This year will see the beginning of the replacement of retiring baby boomers, a process that will impact logistics and freight transportation companies for 15 years. Over that time, U.S. demand for materials and goods -- both imported and produced domestically -- will grow, matched, and maybe exceeded, by U.S. exports that will help fulfill the improving standard of living needs of large global populations.

The baby boomers, reaching their 40s at the time of the 1980s-era of deregulation, became a core of the logistics and transportation outsourcing phenomenon, and provided outsourcing oversight for shipping and receiving companies.

Retiring baby boomers and a growing global economy will challenge U.S. logistics and transportation companies to have the experience and expertise over the next two decades for sustainable and profitable growth. Global market success will be enhanced in 2011 and beyond by a heightened engagement with the next generation of managers found in the colleges and universities that offer logistics, freight transportation, and supply chain management courses and degrees.

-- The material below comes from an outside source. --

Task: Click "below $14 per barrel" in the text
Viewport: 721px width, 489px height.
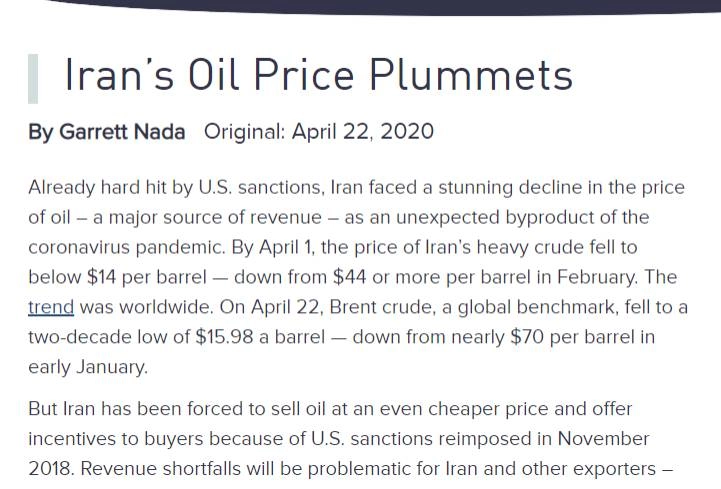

Industry needs more commitment to expand the programs established by the Intermodal Association of North America, the Council of Supply Chain Management Professionals, and the Institute for Supply Management, to name a few, that sponsor students for their annual and local meetings and tours of facilities.

Less visible is the funding needed to support supply chain management doctoral programs and students, a process that can take four to six years. The industry needs qualified faculty for the future (some data suggest more than 100 faculty positions open in supply chain management with less than 30 doctoral candidates in the pipeline).

Just as there is a deficit in U.S. transportation infrastructure funding, the country and the supply chain management profession is behind in the investment in our students. They are the future managers and executives for the industry -- and the future leaders to keep the U.S. competitive in the global economy.